El cuarto es el uso de los sacramentos, que no son otra cosa sino remedios inventados por Dios para curar los pecados hechos y preservar de los venideros, y es el mayor beneficio que recibimos en la ley de gracia. Y aunque en todo tiempo tenga sazón el uso de los sacramentos, pero especialmente al tiempo de la tentación es grandísimo remedio acudir a la confesión. Y si alguna vez, lo que Dios no permita, cayeses en pecado, en ninguna manera te debes acostar con él, porque no sabes lo que será de ahí a la mañana, sino trabaja ese mismo día por confesarte y arrepentirte, porque, como dice san Gregorio, «si el pecado no se quita luego por la penitencia, luego con su propia carga trae otro en pos de sí».


El quinto es el uso de la frecuente y devota oración, en la cual se pide fortaleza y gracia contra el pecado y se gustan las consolaciones del Espíritu Santo, con que fácilmente se desprecian las del mundo, y se alcanza el espíritu de la devoción esencial que nos hace prontos y hábiles para todo bien.


El sexto es lección de buenos y santos libros, con la cual se ocupa bien el tiempo, y se alumbra el entendimiento con el conocimiento de la verdad, y se enciende la voluntad en devoción, y así se hace el hombre más fuerte contra el pecado y más hábil para toda virtud.

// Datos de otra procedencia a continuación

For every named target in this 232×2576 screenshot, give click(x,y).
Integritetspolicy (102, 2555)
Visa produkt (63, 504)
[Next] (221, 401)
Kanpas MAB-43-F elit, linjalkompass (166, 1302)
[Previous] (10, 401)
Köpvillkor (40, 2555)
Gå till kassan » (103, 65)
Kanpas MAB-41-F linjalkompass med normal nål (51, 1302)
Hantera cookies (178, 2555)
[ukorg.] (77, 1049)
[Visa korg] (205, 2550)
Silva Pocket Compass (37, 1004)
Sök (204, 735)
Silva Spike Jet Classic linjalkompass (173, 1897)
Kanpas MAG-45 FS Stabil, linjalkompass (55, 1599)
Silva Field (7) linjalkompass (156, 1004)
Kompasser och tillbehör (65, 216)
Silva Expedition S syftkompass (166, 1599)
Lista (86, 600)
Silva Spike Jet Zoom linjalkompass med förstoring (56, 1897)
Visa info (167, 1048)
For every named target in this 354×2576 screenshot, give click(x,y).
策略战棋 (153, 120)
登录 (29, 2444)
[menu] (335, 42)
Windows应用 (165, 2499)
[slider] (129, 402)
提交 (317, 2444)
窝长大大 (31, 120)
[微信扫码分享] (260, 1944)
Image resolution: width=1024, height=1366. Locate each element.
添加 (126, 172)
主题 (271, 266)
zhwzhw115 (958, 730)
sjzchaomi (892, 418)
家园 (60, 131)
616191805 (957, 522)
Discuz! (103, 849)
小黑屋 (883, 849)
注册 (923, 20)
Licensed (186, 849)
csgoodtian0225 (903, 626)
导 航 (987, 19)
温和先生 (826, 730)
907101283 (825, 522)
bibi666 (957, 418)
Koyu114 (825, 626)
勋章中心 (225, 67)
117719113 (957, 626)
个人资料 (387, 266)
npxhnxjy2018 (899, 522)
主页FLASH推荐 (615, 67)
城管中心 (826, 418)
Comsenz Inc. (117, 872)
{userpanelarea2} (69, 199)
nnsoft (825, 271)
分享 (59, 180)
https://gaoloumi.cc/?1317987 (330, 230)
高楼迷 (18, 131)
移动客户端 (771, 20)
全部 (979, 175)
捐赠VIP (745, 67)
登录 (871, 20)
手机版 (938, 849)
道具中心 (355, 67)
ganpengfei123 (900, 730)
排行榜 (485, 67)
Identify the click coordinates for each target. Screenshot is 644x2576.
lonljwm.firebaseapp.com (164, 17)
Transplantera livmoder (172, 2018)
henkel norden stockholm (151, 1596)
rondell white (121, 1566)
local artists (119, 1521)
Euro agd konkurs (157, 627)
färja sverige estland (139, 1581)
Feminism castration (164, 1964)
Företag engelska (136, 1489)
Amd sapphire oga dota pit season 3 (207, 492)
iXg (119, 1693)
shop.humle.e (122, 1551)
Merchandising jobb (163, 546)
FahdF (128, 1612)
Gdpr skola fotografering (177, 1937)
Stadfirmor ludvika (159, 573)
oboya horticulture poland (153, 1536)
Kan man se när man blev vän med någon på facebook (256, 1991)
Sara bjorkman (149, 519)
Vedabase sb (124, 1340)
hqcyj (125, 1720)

El séptimo es ocupación en obras pías y ejercicios honestos, porque el hombre ocioso es como la tierra holgada, que no llega otra cosa sino cardos y espinas. Por donde con razón dijo el Sabio que muchos males enseñó al hombre la ociosidad.


El octavo es el ayuno y las asperezas corporales, y abstinencia de vino y de manjares calientes, porque, entre otros loores que tiene el ayuno, éste es muy principal que, enflaqueciendo el enemigo doméstico, enflaquece también todos los ímpetus y pasiones dél. Y por esta causa, y también por satisfacción de nuestros pecados y por imitación y honra de la pasión de Cristo, se da por muy saludable consejo que el cristiano procure cada día, y especialmente todos los viernes del año, hacer alguna manera de penitencia, aunque sea pequeña, o en el comer, o en el beber, o en el dormir, o en estar de rodillas, o en sufrir algún pequeñuelo trabajo, o en perdonar algún enojo, o en negar su propia voluntad y apetito en cosas que mucho desea, o en otra cualquier obra semejante. Porque esto aprovecha, no sólo para remedio de los pecados, sino también para otros grandes provechos.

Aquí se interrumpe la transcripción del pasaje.